PROVO, Utah — Searching for the truth with a traditional lie detector can be difficult, especially when human emotions are involved.

Now seven years after launching their initial lie detector, Converus has a new version.

It's one that claims to combine the accuracy of the original EyeDetect with a traditional polygraph.

"We’ve optimized the testing process to capture the best of both of those worlds," said Todd Mickelsen, the president and & CEO of Converus.

For comparison, a traditional polygraph just looks for changes in the user's heart rate, breathing pattern, and whether or not they start to sweat.

Meanwhile, EyeDetect uses an eye tracker to record changes in pupil size, along with about 100 other factors, including how fast you read the questions and how fast you answer.

Now the new version, EyeDetect+, uses a seating pad to track the test taker's activity.

"It can detect what type of movements are being made by the person taking the test as well as any potential countermeasures they’re applying to those movements during the test," Mickelsen said. "A countermeasure sometimes is to shift your weight and put the weight on the balls of your feet when you’re being asked control questions."

EyeDetect+ also uses sensors attached to a person's hands to get a blood pressure reading throughout the test.

This is used rather than a normal blood pressure cuff, so as not to make the test taker feel uncomfortable, at least physically speaking.

With the new additions, the whole testing process can now be automated which is supposed to remove the room for human error.

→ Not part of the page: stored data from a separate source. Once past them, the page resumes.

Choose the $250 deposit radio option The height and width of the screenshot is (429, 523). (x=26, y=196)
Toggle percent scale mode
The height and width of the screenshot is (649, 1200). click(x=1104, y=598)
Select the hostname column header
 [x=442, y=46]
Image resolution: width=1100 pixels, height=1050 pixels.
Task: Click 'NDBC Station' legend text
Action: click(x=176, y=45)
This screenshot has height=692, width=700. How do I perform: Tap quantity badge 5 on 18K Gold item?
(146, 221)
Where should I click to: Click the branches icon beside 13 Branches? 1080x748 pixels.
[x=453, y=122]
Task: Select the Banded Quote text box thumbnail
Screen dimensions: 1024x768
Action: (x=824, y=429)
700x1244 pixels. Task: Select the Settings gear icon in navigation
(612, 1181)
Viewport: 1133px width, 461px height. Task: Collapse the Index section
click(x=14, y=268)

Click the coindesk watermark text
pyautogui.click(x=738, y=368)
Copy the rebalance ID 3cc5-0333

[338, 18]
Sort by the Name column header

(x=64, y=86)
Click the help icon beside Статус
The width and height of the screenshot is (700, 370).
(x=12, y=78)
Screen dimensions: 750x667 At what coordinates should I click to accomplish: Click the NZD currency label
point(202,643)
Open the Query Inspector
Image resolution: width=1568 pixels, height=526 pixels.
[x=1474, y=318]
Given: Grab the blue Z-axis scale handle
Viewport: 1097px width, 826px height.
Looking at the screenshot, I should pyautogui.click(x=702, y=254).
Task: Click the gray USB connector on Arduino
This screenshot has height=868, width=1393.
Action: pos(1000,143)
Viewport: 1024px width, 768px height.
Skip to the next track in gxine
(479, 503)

"The reality is human beings vary therefore you get varying results when a human being is involved," said Mickelsen.

Converus said EyeDetect+ is up to 90% accurate depending on the type of test administered.

However, Mickelsen said that this version of EyeDetect isn't one that should be used in courtrooms, at least not right now.

"If your goal is to ultimately use this in court, there is an advantage to running the recommended process that we made before," said Mickelsen.

This means submitting the results of one regular EyeDetect test and one polygraph test, something attorneys have been doing more of recently.

READ: More attorneys filing motions to submit EyeDetect lie detector tests as evidence

Mickelsen does recommend using the new version of EyeDetect for screening potential candidates for law enforcement positions, to vet potential clients for attorneys to see if there's anything they may be hiding, and to allow probation officers to see if there are illegal activities parolees aren't admitting to.